Bringing It All Together
The complete code performs the following steps in sequence:

Merges the user_flags and flag_review tables based on the "flag_id" column using an inner join.
Filters out the rows where the video reviews were not "approved".
Creates a new column "username" by concatenating the first name and last name of the users.
Groups the remaining rows by "username" and calculates the number of unique videos flagged by each user.

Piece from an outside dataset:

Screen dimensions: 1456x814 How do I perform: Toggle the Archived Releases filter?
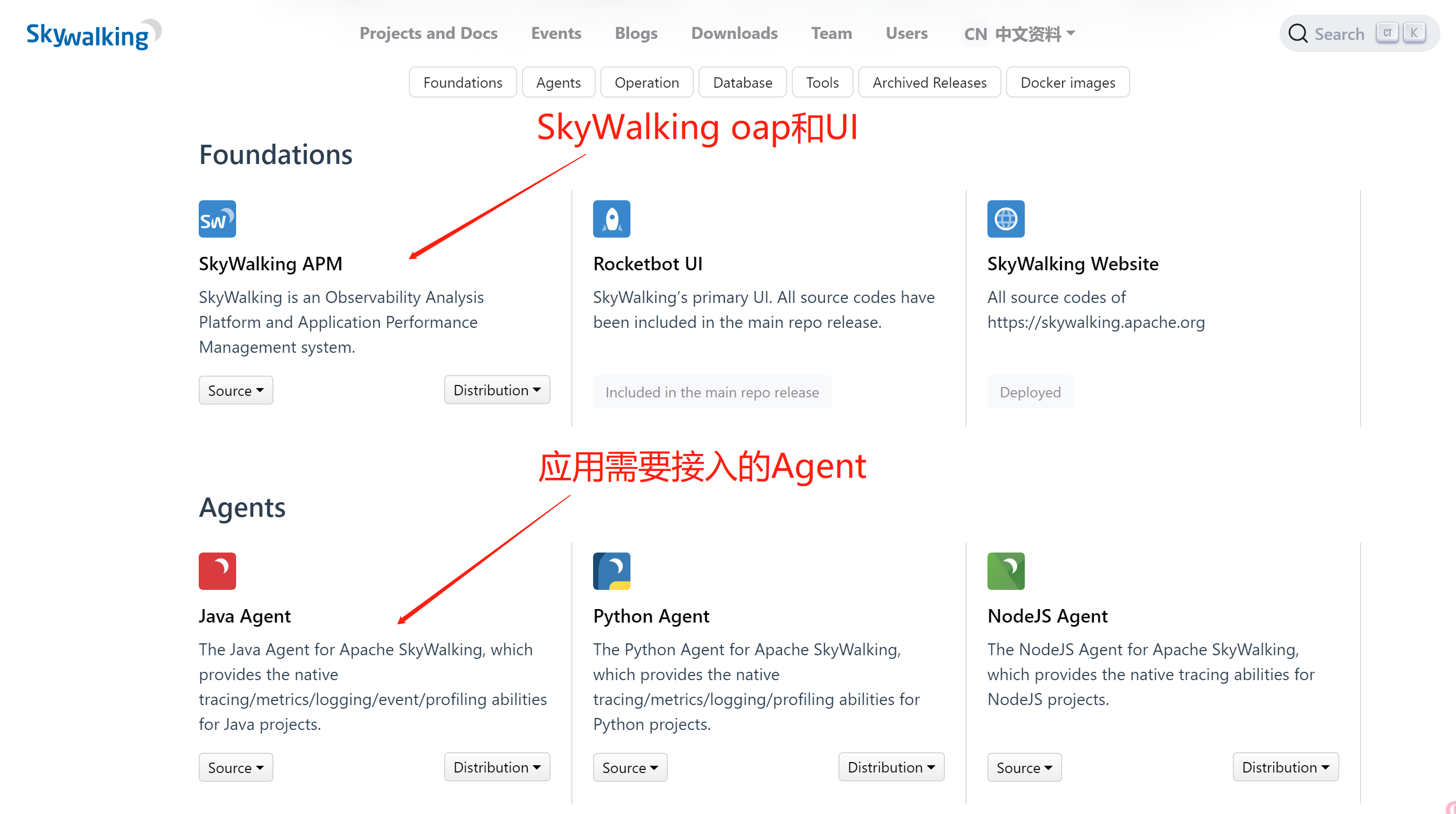coord(929,82)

Ranks the users based on the number of distinct videos flagged, in descending order.
Selects the usernames of the top-ranked users who flagged the most distinct videos (with a rank of 1).
Conclusion
The code successfully finds the user or users who flagged the most distinct videos that ended up being approved by YouTube. It outputs their full names in case of a tie.